* Exercise details
In the passage on self-consciousness below, what two things does nature move in?

So it is that the ground from which self-conscious man's solitary and lonely existence springs is an ever-changing patchwork of "bits and pieces" that he alone creates -- a false reality evoked by the inherently myopic and limited perspective he tends to assume. For his is a simple case of being unable to see "the forest for the trees" and so too the common ground from which they grow. A case of being trapped in a relative mode of consciousness which must ever manipulate reality so as to maintain its pretense of essential rationality; ever forced to defend that false premise in the face of the intellects own obvious inadequacy to comprehend that which transcends its own processing capacity or capability. A state of mind and being never able to admit the inherent limitation of the mental process which gives rise to the self-conscious thoughts which its mistakenly believes itself to be, even though ever faced with the most absurd by-products of its relative and partial perspective. For such a man can never see that he is not truly his thoughts; that all thoughts concerning who and what he is are simply more of the pieces and half-truth the minds creates -- the sum total of which can never capture the full extent and totality of one's being. For all are merely finite and relative products of his limited perspective; his inability to see the "big picture".

 

Yes, man's current self-consciousness and the alienation it brings is a direct result of a "bits and pieces" mentality which must fragment to function -- a mode of consciousness and being which ever ignores the obvious truth that nature is a movement in both time and space, and that to hold either constant is to see her as something that she is not; to see her only through one eye and thus lose one's perception of her infinite depth; to become preoccupied with a partial view of life's height and breath and in so doing to lose any possibility of beholding its totality. For life and existence cannot truly be so frozen in the "still photograph" that our dualistic senses and mind makes of the present moment. It's obvious movement convenient rationalized away, forever pigeoned holed in an abstraction called time -- a mental construct which enables one's relative intellect to maintain its assumed premise of complete rationality. Neither can any part of nature so isolated from its source truly be taken out of the context of its unique place among and interface with all other parts, nor its relationship to the whole, without losing meaning and relevance.

* Raw data
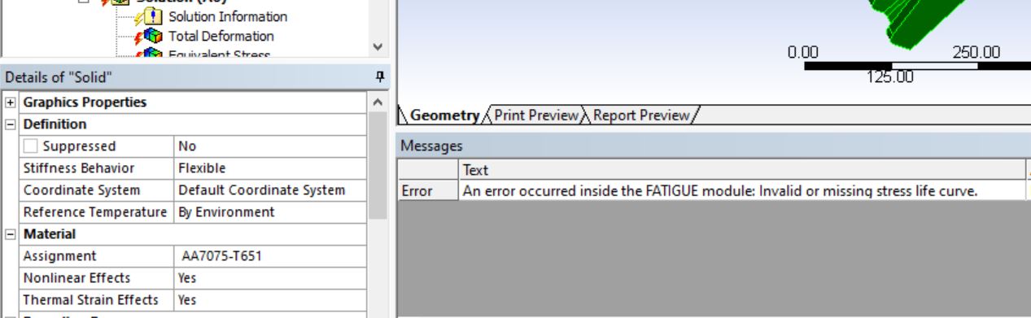
Task: Switch to the Print Preview tab
Action: (536, 115)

* The response
Nature moves in both time and space.